Opinion
No. 27394.
December 10, 1928.
1. TRIAL. Admission of note in evidence before introduction of evidence rendering it competent held not erroneous.
In action to recover on note, the admission of disputed note in evidence before execution thereof was established held not erroneous, in view of fact that evidence was subsequently introduced rendering note competent, since the order of proof rests in discretion of trial court.
2. APPEAL AND ERROR. Alleged error in admission of testimony of exhibits not objected to held without merit.
Alleged error in overruling objection to certain testimony and exhibits held without merit, where it appeared that there was no objection to introduction in evidence at the time.
3. EVIDENCE. Genuine writings are admissible for purpose of comparison with disputed writing.
Writings shown to be genuine are admissible in evidence for the purpose of comparison with the disputed writing, either by witnesses on the stand or by the jury without the intervention of witnesses.
APPEAL from circuit court of Harrison county, HON. W.A. WHITE, Judge.
White Scanlon and Buntin McIntosh, for appellant.
The court erred in holding that the disputed signature of appellant on other instruments were competent evidence to prove disputed signature of appellant on note herein sued on. The note herein sued on was offered in evidence and introduced over the objection of appellant's counsel, when the only evidence with reference to its execution was that of witness G.R. O'Bryan, first witness for appellee, and his only testimony with regard to this note is: "I drew the note up and he (Benjamin Harrison) signed it before me. Mrs. Harrison was not along and he said he would carry it home and she would sign it. The next morning he brought it back signed." There is no further evidence in the record with reference to the execution of this note. This was introduced in evidence, over objection of appellant, and in face of the fact that appellant had filed a plea of non est factum, verified under oath, and with only the above evidence as proof of its execution. This was reversible error. 10 R.C.L. 1139; Patent v. Bank of LaFayette, 124 Ga. 965, 53 S.E. 664, 4 Ann. Cas. 639, 5 L.R.A. (N.S.) 592; Turrell v. Morgan, 7 Minn. 368; 82 Am. Dec. 101.
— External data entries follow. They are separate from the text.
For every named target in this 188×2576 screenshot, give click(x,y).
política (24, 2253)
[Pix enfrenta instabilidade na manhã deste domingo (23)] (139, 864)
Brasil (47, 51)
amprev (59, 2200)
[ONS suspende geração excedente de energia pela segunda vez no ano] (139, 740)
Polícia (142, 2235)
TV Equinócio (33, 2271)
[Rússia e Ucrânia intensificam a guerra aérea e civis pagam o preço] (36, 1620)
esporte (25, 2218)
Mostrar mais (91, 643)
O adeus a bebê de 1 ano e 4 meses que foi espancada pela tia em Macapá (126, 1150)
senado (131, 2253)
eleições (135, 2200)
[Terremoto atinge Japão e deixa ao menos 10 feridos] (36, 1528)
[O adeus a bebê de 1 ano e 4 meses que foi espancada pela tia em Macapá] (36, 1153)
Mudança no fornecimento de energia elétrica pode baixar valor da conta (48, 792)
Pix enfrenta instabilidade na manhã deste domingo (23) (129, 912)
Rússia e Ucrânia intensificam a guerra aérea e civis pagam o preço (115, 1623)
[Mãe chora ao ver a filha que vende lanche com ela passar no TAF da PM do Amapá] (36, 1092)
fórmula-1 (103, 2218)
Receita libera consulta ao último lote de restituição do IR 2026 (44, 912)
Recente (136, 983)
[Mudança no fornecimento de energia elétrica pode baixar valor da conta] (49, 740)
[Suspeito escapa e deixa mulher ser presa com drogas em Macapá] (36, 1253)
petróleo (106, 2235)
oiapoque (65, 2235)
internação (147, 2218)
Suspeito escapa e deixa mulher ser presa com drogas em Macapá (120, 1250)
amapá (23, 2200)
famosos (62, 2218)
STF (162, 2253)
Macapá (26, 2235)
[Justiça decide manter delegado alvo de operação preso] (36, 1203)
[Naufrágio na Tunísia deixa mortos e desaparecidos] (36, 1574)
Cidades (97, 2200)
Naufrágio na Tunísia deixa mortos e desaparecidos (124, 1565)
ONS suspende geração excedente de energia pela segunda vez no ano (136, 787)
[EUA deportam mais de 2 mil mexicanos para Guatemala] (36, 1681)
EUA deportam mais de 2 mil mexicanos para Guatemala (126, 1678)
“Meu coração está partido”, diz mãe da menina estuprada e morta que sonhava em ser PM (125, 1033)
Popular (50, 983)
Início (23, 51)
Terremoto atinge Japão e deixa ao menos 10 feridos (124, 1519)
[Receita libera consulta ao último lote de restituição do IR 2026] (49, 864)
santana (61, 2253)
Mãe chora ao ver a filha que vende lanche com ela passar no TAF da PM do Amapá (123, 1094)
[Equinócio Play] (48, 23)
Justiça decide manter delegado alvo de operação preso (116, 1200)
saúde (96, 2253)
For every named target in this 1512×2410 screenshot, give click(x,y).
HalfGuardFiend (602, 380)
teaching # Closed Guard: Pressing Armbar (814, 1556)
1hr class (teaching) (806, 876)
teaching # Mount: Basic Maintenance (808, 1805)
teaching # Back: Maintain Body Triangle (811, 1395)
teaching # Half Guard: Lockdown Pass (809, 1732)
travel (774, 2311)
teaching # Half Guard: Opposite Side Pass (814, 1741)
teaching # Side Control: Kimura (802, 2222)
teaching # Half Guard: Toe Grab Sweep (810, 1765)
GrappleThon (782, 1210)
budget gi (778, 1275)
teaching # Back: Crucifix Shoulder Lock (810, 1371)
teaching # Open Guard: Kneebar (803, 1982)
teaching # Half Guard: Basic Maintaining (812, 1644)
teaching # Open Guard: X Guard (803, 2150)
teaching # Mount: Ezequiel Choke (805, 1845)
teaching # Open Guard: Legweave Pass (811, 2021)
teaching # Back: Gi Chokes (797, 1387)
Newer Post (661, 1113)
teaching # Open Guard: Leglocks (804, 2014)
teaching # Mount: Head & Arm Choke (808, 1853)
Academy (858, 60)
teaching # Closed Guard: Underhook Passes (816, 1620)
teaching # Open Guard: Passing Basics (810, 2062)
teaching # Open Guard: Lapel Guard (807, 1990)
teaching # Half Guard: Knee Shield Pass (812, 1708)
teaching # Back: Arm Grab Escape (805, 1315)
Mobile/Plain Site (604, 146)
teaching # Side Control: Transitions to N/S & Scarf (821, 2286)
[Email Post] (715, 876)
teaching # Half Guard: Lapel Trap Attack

J.D. Arrington, for appellee.
The appellee assumed, and met the burden placed upon it, by the appellant's plea of non est factum. There was no subscribing witness to the execution of the note sued on. Consequently, the appellee could prove its execution as alleged in either or all of three modes of proof, to-wit: By admissions of the appellant, by proof of her handwriting, or by circumstantial evidence, See 8 C.J. 1001. All three modes of proof were successfully resorted to in the trial below.
A comparison of appellant's genuine signatures with that of the note sued on was properly institued at the trial below. There were twenty specimens before the lower court, introduced both by appellant and appellee, but only eleven of those specimens are in the record and before the supreme court on this appeal. That consideration alone renders an affirmance of this case inevitable. Reynolds v. Wilkinson, 119 Miss. 590, 81 So. 278; Bunckley v. Jones, 79 Miss. 1, 29 So. 1000; Wilson v. Brown, 94 Miss. 608, 47 So. 545; Cartarhen v. Jones, 108 Miss. 704, 67 So. 177.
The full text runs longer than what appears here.